__Excerpted text__:
============================================================
Mining the Most Interesting Rules - Roberto Bayardo

6 downloads 17463 Views 238KB Size Report
Items 1 - 13 - we show that the best rule according to any of these metrics must reside along a support/confidence border. Further, in the case of conjunctive rule ...
Appears in Proc. of the Fifth ACM SIGKDD Int’l Conf. on Knowledge Discovery and Data Mining, 145-154, 1999.

Mining the Most Interesting Rules Roberto J. Bayardo Jr.

Rakesh Agrawal

IBM Almaden Research Center http://www.almaden.ibm.com/cs/people/bayardo/

IBM Almaden Research Center http://www.almaden.ibm.com/u/ragrawal/

[email protected]

[email protected]

Abstract Several algorithms have been proposed for finding the “best,” “optimal,” or “most interesting” rule(s) in a database according to a variety of metrics including confidence, support, gain, chi-squared value, gini, entropy gain, laplace, lift, and conviction. In this paper, we show that the best rule according to any of these metrics must reside along a support/confidence border. Further, in the case of conjunctive rule mining within categorical data, the number of rules along this border is conveniently small, and can be mined efficiently from a variety of real-world data-sets. We also show how this concept can be generalized to mine all rules that are best according to any of these criteria with respect to an arbitrary subset of the population of interest. We argue that by returning a broader set of rules than previous algorithms, our techniques allow for improved insight into the data and support more user-interaction in the optimized rule-mining process.
============================================================
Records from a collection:
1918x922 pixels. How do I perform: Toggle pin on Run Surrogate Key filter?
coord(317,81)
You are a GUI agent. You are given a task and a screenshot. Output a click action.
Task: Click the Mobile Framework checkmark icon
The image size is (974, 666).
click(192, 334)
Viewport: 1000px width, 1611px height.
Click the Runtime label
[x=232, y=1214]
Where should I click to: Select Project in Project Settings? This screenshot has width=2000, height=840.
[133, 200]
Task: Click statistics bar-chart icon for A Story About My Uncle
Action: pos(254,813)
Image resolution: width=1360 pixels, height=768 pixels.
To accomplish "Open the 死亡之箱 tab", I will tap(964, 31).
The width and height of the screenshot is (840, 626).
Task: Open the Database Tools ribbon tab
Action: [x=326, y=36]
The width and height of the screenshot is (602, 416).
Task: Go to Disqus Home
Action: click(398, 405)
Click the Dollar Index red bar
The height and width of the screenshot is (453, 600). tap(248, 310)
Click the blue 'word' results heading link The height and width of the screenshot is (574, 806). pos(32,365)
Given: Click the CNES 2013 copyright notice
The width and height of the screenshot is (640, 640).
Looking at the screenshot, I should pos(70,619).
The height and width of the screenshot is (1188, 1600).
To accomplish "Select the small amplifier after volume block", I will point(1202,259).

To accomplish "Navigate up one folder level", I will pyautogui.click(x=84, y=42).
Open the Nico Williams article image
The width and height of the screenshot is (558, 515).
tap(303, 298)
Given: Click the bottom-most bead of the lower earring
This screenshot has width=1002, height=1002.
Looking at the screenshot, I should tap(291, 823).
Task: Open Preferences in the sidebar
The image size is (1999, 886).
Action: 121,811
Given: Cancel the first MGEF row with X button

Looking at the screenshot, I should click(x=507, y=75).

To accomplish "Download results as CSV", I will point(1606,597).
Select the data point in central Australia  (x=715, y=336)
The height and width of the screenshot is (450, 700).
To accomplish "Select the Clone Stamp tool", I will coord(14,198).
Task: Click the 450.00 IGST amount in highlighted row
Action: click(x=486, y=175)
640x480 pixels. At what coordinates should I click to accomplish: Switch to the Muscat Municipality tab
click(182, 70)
============================================================
__Directive__:
Translate this sentence from the rule-mining abstract into Spanish: "In this paper, we show that the best rule according to any of these metrics must reside along a support/confidence border."

__Response__:
En este artículo, mostramos que la mejor regla según cualquiera de estas métricas debe situarse a lo largo de una frontera de soporte/confianza.